Prisoners of conscience
- On 18 January, Alyaksandr Zdzvizhkou, the former deputy editor of Zhoda (Today) newspaper, was sentenced to three years’ imprisonment by a Minsk city court for “inciting racial, national, or religious enmity or discord.” He was sentenced for the publication in 2006 of the cartoons of the Prophet Muhammad, that some Muslims found offensive, originally published in a Danish newspaper in 2005. Criminal proceedings started on 22 February 2006, and the newspaper was closed down the following month. Alyaksandr Zdzvizhkou left Belarus to avoid prosecution, but was arrested on 18 November 2007 when he returned to visit his father’s grave. The head of the Muslim community in Belarus reportedly opposed Alyaksandr Zdzvizhkou’s sentence and the closing of the Zhoda newspaper. On 22 February, the Supreme Court of Belarus reduced his three-year prison sentence to three months. This decision resulted in his immediate release from the high security prison where he was being held.
- Zmitser Dashkevich, a leader of Malady Front, was released on 23 January, two months early. He had been sentenced to 18 months’ imprisonment in November 2006 for “participating in an activity of an unregistered non-governmental organization”.

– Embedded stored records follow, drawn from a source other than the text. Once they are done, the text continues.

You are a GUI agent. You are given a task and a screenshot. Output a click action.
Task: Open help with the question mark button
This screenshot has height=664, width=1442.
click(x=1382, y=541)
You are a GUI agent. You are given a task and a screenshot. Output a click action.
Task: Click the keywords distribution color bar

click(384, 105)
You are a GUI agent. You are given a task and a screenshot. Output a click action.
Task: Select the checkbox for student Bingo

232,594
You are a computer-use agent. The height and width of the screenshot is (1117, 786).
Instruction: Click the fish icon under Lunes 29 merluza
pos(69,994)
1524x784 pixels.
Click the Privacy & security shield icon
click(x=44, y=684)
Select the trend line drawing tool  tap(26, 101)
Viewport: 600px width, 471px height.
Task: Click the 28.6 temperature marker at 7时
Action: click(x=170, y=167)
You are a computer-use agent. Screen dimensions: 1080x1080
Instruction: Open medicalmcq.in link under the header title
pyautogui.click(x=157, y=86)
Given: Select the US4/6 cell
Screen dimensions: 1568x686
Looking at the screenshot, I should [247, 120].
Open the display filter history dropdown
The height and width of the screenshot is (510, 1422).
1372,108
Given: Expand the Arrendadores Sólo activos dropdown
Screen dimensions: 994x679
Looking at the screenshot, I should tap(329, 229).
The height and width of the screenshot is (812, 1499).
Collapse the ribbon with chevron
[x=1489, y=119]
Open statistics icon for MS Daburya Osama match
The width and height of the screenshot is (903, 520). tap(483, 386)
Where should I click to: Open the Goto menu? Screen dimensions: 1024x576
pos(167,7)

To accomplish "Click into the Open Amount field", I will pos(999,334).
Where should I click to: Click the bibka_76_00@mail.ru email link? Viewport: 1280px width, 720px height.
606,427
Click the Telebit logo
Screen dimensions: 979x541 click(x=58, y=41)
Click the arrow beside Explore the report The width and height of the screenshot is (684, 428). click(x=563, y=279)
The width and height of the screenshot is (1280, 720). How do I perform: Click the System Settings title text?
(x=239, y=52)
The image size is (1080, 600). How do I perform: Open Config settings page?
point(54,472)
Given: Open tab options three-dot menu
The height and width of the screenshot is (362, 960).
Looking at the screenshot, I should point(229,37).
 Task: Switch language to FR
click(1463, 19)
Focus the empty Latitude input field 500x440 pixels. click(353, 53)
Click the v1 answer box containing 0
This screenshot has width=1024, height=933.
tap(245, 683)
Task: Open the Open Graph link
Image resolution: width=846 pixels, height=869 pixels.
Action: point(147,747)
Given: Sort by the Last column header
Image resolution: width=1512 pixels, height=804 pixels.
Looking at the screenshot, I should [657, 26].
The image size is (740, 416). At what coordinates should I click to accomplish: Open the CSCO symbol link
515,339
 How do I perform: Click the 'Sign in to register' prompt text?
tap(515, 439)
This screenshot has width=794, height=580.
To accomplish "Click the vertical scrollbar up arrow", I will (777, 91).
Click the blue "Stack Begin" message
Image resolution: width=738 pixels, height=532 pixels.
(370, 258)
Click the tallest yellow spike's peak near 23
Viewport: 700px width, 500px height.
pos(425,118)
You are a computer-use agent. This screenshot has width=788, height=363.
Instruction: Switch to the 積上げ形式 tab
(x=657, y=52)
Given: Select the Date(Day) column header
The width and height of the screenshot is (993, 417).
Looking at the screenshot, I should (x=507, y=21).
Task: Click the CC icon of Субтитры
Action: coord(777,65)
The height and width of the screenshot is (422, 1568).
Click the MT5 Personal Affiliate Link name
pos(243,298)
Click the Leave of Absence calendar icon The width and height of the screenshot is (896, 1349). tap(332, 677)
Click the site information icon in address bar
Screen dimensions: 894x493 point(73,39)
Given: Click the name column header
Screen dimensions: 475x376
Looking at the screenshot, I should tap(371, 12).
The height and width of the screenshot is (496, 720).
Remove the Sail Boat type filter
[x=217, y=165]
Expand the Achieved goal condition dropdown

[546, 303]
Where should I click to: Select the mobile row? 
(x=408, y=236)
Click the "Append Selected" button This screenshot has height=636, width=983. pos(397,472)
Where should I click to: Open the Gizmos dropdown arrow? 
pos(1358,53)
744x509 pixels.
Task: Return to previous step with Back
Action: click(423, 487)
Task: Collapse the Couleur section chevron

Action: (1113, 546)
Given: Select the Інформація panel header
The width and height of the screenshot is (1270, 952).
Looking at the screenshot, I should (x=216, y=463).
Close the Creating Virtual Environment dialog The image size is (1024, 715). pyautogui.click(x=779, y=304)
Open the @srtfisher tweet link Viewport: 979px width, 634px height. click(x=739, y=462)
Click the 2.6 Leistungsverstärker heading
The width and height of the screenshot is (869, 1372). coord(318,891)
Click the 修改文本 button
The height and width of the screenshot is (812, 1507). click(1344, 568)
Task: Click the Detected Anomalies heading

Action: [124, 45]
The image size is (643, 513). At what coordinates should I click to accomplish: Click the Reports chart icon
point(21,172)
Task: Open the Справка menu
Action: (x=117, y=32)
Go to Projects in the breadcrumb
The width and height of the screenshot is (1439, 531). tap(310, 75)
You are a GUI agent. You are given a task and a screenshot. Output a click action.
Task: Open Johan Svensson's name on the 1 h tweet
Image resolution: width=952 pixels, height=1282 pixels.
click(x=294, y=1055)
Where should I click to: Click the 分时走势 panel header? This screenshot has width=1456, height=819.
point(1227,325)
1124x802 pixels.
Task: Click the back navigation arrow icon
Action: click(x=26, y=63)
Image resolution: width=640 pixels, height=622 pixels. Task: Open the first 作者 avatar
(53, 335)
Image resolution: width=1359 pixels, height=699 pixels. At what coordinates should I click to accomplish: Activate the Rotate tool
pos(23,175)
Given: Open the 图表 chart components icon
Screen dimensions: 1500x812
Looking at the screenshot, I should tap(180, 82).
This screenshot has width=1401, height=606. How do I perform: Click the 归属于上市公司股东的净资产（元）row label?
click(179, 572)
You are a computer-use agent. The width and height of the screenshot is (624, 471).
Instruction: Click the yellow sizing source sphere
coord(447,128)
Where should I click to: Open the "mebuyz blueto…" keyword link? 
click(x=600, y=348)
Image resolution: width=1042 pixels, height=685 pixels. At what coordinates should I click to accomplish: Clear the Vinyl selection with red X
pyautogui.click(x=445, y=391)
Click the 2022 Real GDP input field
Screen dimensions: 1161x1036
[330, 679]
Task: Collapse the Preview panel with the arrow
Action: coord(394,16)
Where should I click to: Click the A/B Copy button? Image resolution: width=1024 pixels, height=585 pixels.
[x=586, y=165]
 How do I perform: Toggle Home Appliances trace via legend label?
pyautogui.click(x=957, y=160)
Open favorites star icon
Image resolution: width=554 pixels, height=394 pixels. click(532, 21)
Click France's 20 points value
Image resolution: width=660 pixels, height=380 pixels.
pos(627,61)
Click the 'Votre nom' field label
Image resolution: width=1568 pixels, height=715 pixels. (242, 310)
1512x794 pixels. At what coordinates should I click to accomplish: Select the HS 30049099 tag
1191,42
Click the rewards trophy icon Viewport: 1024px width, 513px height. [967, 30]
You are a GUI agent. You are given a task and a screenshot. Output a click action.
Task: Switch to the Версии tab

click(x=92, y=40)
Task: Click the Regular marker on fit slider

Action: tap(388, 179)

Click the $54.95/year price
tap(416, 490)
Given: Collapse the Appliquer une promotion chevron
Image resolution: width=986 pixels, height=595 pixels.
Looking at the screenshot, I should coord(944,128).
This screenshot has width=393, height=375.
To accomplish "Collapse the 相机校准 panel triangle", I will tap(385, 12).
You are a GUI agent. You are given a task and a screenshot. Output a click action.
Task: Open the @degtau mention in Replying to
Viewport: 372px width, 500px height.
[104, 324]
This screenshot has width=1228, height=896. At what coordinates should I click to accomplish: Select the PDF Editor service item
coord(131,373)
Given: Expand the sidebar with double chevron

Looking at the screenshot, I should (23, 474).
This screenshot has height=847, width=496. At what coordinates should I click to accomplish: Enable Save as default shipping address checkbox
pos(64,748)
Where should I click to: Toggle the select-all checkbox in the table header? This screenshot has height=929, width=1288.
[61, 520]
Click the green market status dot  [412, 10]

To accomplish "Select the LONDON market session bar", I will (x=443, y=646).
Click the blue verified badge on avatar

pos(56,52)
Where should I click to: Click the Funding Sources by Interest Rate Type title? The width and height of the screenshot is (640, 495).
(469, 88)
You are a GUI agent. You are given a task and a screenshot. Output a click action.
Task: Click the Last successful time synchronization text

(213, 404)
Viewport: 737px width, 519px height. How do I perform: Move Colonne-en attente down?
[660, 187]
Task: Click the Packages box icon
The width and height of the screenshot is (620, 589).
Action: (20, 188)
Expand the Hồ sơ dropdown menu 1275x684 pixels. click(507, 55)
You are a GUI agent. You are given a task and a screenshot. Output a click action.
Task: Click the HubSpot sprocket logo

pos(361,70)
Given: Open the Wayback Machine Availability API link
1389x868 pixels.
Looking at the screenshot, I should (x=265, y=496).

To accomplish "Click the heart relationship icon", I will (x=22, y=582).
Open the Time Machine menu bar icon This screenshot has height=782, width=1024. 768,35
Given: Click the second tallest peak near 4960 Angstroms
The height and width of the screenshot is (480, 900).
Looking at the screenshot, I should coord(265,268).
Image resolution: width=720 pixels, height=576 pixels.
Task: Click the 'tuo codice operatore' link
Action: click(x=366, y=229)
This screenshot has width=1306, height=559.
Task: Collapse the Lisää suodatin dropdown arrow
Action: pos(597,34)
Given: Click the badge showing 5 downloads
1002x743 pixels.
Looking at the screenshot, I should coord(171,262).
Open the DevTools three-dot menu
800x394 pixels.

- In August President Lukashenka released Alyaksandr Kazulin, presidential candidate during the March 2006 elections, who had been convicted of “hooliganism” and “organizing group activities that breach public order” and sentenced to five and a half years in prison in July 2006.
According to media reports, four people were executed during the year. On 5 February Valery Harbaty, Syarhey Marozaw and Ihar Danchanka were executed. The three men were convicted of a series of murders in the Homyel region between 1990 and 2004. All three were sentenced to death by shooting by the Supreme Court on 1 December 2006. On 9 October 2007, Syarhey Marozaw and Ihar Danchanka were tried for further murders and Syarhey Marozaw was sentenced again to death. According to press reports, all three men appealed to President Lukashenka for clemency. The Council of Europe Secretary General condemned the executions and accused the Belarusian authorities of a “blatant disregard” for human values.
On 6 October Pavel Lenny, who had been sentenced to death by Homyel district court for the rape and murder of a minor, was executed. At a press conference on 9 September, the Chair of the Supreme Court stated that only one person had been sentenced to death in 2008. The Ministry of the Interior stated in October that there was an “irreversible and gradual progress towards abolition.”
In December, Belarus abstained on a UN General Assembly resolution calling for a worldwide moratorium on executions.